Company Filing History:
Years Active: 2023
Title: Innovations of Ming Ma in Machine Learning for Treatment Planning
Introduction
Ming Ma is an accomplished inventor based in Stanford, CA (US). He has made significant contributions to the field of medical treatment planning through his innovative patent. His work focuses on utilizing machine learning to enhance the accuracy and efficiency of dose prediction in radiation therapy.
Latest Patents
Ming Ma holds a patent titled "Dosimetric features-driven machine learning model for DVHs/dose prediction." This invention provides a treatment planning prediction method that predicts a Dose-Volume Histogram (DVH) or Dose Distribution (DD) for patient data. The method incorporates a machine-learning computer framework that includes a Planning Target Volume (PTV) only treatment plan.
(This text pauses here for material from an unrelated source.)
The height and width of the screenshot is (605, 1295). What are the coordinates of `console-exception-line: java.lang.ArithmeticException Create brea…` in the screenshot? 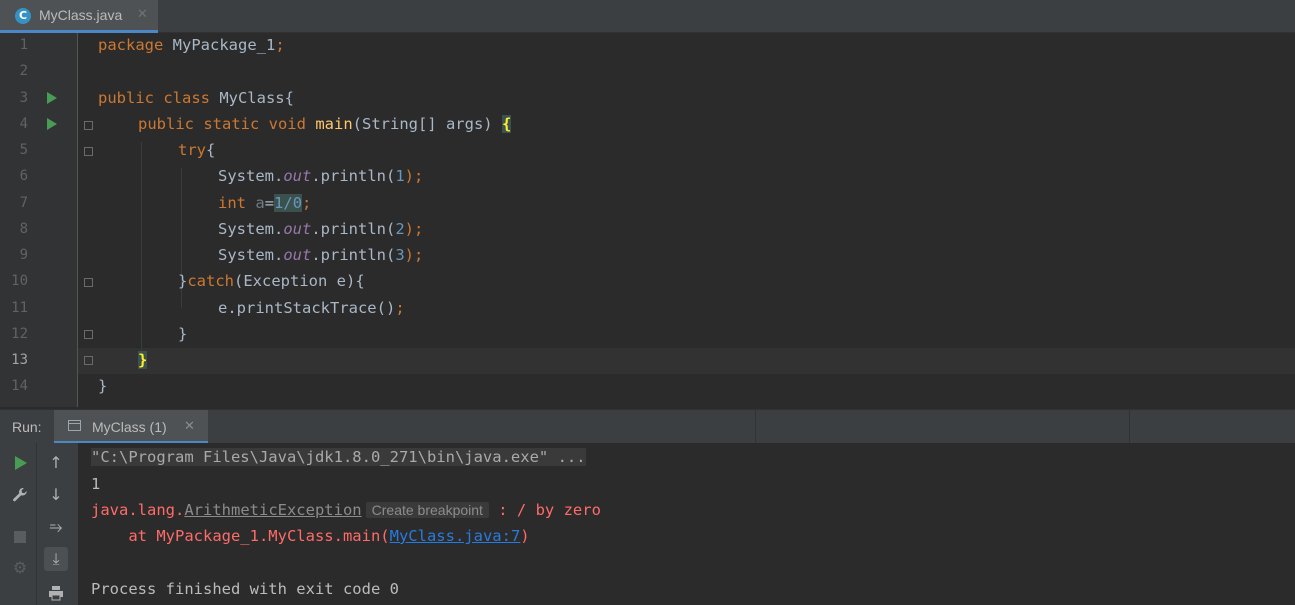 It's located at (346, 510).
By using a dosimetric parameter obtained from the prediction of the PTV-only treatment plan, the method outputs a DVH and/or DD for the patient. This approach alleviates the complexities of quantifying anatomical features and directly harnesses the correlation between the PTV-only plan and the clinical plan in the dose domain. The invention offers a robust and efficient solution to the critical DVHs prediction problem in treatment planning and plan quality assurance. Ming Ma has 1 patent to his name.
Career Highlights
Ming Ma is affiliated with Leland Stanford Junior University, where he continues to advance his research and innovations in the field of medical technology. His work has garnered attention for its potential to improve patient outcomes in radiation therapy.
Collaborations
Ming Ma collaborates with notable colleagues such as Yong Yang and Lei Xing, who contribute to the research and development of innovative solutions in medical treatment planning.
Conclusion
Ming Ma's contributions to the field of machine learning in treatment planning exemplify the intersection of technology and healthcare. His innovative patent addresses significant challenges in dose prediction, showcasing the potential for improved patient care through advanced methodologies.